[Opening Data to use section]
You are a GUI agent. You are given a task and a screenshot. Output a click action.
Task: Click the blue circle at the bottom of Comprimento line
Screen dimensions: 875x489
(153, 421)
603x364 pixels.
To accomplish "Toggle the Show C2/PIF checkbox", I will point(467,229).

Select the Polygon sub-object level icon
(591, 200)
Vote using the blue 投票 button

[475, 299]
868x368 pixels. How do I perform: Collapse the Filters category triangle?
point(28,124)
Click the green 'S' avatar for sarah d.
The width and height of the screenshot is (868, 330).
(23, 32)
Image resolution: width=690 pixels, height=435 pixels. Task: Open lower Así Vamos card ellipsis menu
[Closing Data to use section]
#### Exercise goal:
Every entry above should come back exactly as written.

#### Solved exercise:
You are a GUI agent. You are given a task and a screenshot. Output a click action.
Task: Click the blue circle at the bottom of Comprimento line
Screen dimensions: 875x489
(153, 421)
603x364 pixels.
To accomplish "Toggle the Show C2/PIF checkbox", I will point(467,229).

Select the Polygon sub-object level icon
(591, 200)
Vote using the blue 投票 button

[475, 299]
868x368 pixels. How do I perform: Collapse the Filters category triangle?
point(28,124)
Click the green 'S' avatar for sarah d.
The width and height of the screenshot is (868, 330).
(23, 32)
Image resolution: width=690 pixels, height=435 pixels. Task: Open lower Así Vamos card ellipsis menu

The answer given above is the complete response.